Ломаным английским языком он с грехом пополам объяснил, что мои товарищи по несчастью благополучно добрались до берега и на другой же день останавливались перекусить под этим самым кровом.
— А был среди них один, одетый по-господски? — спросил я.
Старичок ответил, что все были в грубых плащах, но на первом, который пришел сначала, и вправду красовались короткие панталоны и чулки, хотя на остальных были матросские штаны.
— Ага, — сказал я, — и, уж конечно, шляпа с перьями?
Нет, возразил старичок, путник шел, как и я, с непокрытой головой.
Сначала я подумал, что Алан потерял свою шляпу; потом вспомнил про дождь и решил, что вероятней он все-таки для вящей сохранности держал ее под плащом. При этой догадке я невольно заулыбался, отчасти тому, что мой друг невредим, отчасти же его тщеславной заботе о своей наружности.
Но тут мой собеседник хлопнул себя по лбу и вскричал, что я, наверно, и есть отрок с серебряной пуговкой.
— Да, а что? — не без удивления сказал я.
— А то, — отвечал старичок, — что в таком случае тебе велено передать, чтобы ты пробирался вслед за своим другом в его края, через Тороси.
Он стал расспрашивать, что со мной приключилось, и я поведал ему свою историю. На юге Шотландии такая быль, конечно, вызвала бы одни насмешки; но старый джентльмен — я называю его так за благородство манер, одежонка на нем была самая плохонькая — выслушал меня до последнего слова сочувственно и серьезно. Когда я договорил, он взял меня за руку, ввел в свою лачугу (иначе как лачугой его жилище не назовешь) и представил своей жене с таким видом, как будто она королева, а я — по меньшей мере герцог.
Добрая женщина выставила мне овсяные лепешки и холодную куропатку и все старалась потрепать меня по плечу и улыбнуться мне, потому что английского она не знала; старый джентльмен тоже не отставал от нее и приготовил мне из деревенского виски крепкий пунш. А я, все время пока уплетал еду и потом, когда запивал ее пуншем, никак не мог уверовать в свою удачу; и эта хибарка, насквозь прокопченная торфяным дымом и вся в щелях, как решето, казалась мне дворцом.
От пунша меня прошиб обильный пот и сморил неодолимый сон; радушные хозяева уложили меня и больше нс трогали; и назавтра, когда я выступил в дорогу, было уже около полудня, горло у меня болело куда меньше, хандру после здоровой еды и добрых вестей как рукой сняло. Старый джентльмен, сколько я его ни упрашивал, не пожелал брать денег и еще сам преподнес мне ветхую шапчонку, чтобы было чем покрыть голову; каюсь, правда, что едва домишко вновь скрылся из виду, я старательно выстирал подарок в придорожном роднике.
А про себя я думал: «Если они все такие, эти дикие горцы, недурно бы и моим землякам капельку одичать».

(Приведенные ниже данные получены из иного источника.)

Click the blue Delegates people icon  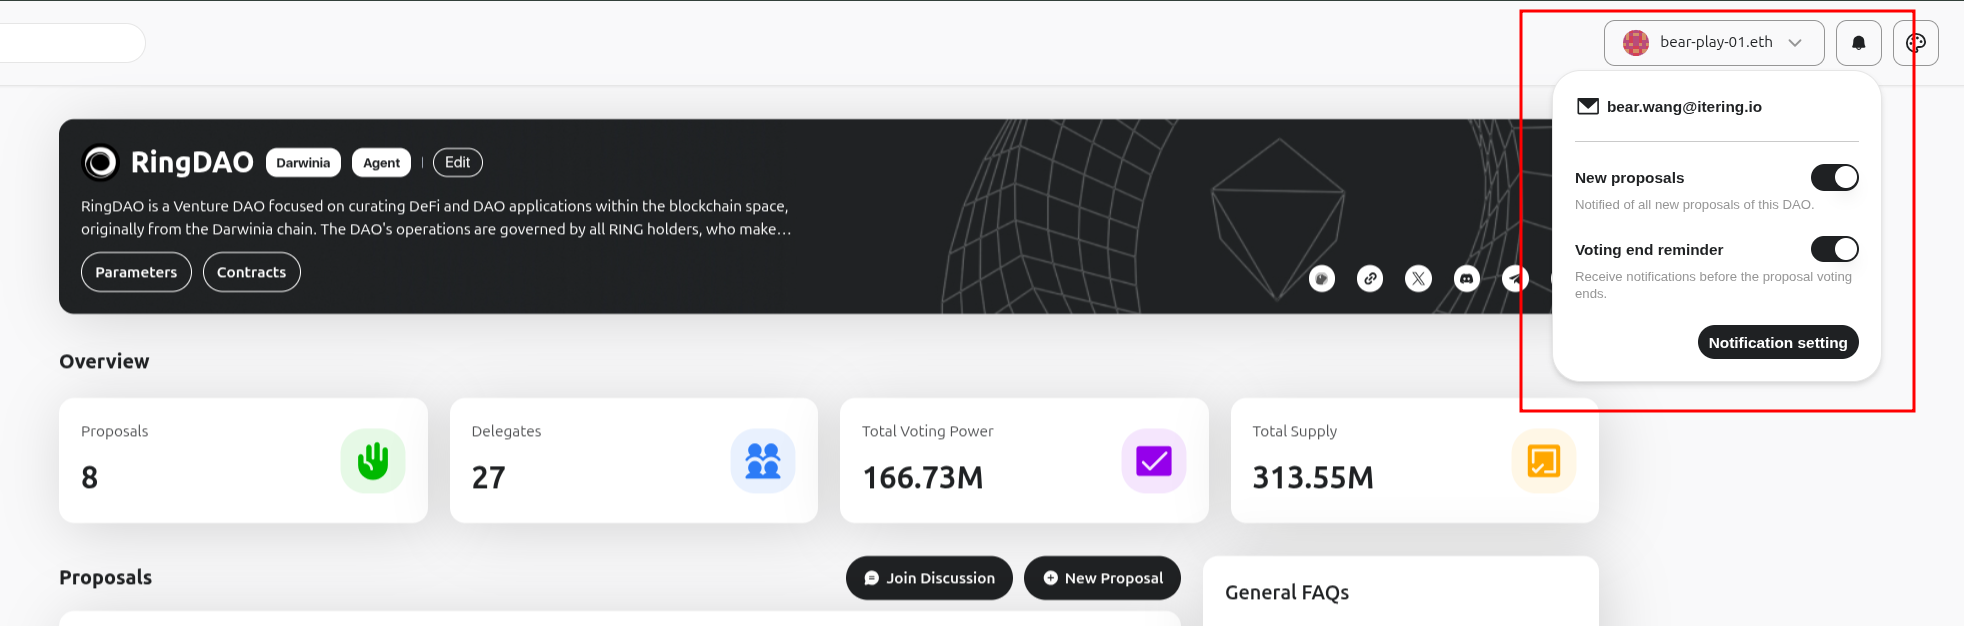(763, 461)
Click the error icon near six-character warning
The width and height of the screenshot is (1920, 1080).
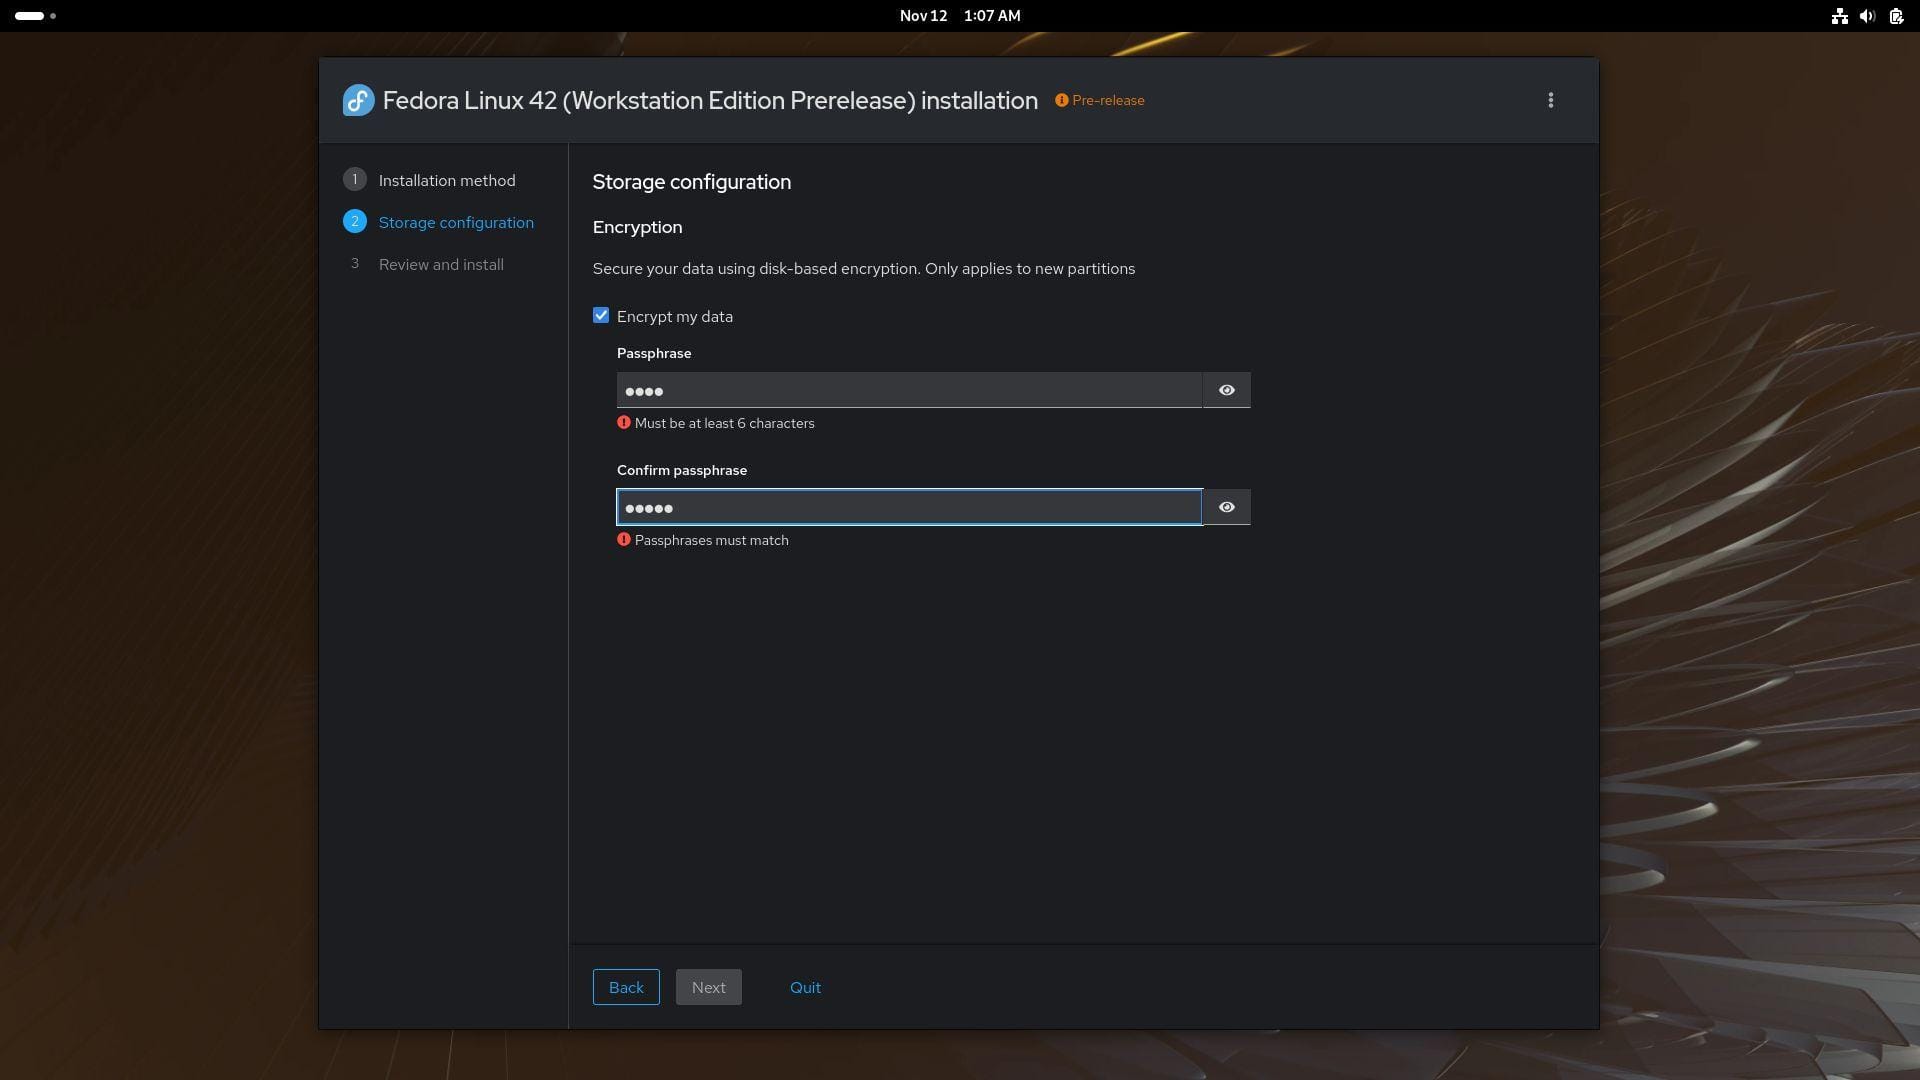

Мало того, что я пустился в путь с опозданием; я еще сбился с дороги и, должно быть, добрую половину времени блуждал понапрасну. Правда, мне встречались люди, и немало: одни копались у себя на полях, скудных, крохотных клочках земли, неспособных прокормить и кошку; другие пасли низкорослых, не крупнее осла, коровенок. Горский костюм был со времен восстания запрещен законом, местным уроженцам вменялось одеваться по обычаю жителей равнины, глубоко им чуждому, и странно было видеть пестроту их нынешнего облачения. Кое-кто ходил нагишом, лишь набросив на плечи плащ или длинный кафтан, а штаны таскал за спиной как никчемную обузу; кое-кто смастерил себе подобие шотландского пледа из разноцветных полосок материи, сшитых вместе, как старушечье лоскутное одеяло; попадались и такие, кто по-прежнему не снимал горской юбки, только прихватили ее двумя-тремя стежками посредине, чтобы преобразить в шаровары вроде голландских. Все подобные ухищрения порицались и преследовались: в надежде сломить клановый дух закон применяли круто; однако здесь, на этом отдаленном острове, любителей осуждать находилось немного, а наушничать — и того меньше.
Бедность вокруг, судя по всему, царила страшная, и не удивительно: разбойничьи набеги были пресечены, а вожди теперь не жили открытым домом; и дороги, даже глухие и извилистые деревенские проселки вроде того, по которому пробирался я, наводнены были нищими. И тут опять я отметил разницу сравнительно с нашими местами. У нас на равнине побирушка — хотя бы и законный, у которого на то выправлена бумага, — держится угодливо, подобострастно; подашь ему серебряную монетку, он тебе честь-честью дает сдачи медяк. Горец же, даже нищий, блюдет свое достоинство, милостыню просит, по его словам, всего лишь на нюхательный табак, и сдачи не дает.